→ WHAT THE TASK REQUIRES
A single number is wanted: how many lines of the data include the string "from".

++++++++++++++++++++

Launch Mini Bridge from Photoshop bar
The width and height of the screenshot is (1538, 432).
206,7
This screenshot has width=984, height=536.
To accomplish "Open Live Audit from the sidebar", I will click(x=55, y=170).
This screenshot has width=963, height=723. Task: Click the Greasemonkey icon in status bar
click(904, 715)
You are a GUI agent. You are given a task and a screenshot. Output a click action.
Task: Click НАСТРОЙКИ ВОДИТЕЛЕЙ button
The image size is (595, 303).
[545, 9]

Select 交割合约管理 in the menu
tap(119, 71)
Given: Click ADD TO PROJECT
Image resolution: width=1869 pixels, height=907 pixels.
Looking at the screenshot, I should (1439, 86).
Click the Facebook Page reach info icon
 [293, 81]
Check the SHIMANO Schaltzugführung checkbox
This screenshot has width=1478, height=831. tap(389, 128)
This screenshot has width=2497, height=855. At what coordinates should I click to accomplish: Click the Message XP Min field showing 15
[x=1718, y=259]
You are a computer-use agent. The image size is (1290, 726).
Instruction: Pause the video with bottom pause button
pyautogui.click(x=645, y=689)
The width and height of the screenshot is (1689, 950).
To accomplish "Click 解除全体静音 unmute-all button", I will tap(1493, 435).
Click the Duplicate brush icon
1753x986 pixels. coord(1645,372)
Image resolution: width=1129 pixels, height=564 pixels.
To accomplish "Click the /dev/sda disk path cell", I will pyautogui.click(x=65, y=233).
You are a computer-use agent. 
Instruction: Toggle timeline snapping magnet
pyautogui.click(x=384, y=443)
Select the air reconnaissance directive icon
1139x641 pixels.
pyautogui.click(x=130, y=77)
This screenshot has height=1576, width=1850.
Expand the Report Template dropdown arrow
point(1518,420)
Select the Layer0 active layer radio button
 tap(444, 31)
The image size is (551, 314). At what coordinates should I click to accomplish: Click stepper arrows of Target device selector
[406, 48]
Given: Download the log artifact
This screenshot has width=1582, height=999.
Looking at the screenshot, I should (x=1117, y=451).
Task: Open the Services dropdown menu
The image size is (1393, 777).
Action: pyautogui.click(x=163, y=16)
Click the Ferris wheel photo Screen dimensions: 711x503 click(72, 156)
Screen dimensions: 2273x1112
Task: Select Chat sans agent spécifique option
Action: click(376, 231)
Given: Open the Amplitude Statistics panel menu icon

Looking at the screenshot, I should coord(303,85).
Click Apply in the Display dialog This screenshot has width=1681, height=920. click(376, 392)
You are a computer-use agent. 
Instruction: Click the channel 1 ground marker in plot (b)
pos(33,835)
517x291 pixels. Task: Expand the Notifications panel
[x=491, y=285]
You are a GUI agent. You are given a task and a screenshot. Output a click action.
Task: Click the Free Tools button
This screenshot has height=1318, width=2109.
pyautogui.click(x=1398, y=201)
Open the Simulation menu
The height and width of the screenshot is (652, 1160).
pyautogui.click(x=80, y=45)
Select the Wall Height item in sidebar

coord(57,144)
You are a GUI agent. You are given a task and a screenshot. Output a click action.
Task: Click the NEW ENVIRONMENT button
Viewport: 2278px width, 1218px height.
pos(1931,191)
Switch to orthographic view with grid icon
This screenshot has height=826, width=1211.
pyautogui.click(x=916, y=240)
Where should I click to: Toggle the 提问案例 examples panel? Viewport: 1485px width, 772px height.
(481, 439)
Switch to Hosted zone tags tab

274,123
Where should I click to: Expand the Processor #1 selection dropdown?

++++++++++++++++++++

→ RESPONSE BOX
2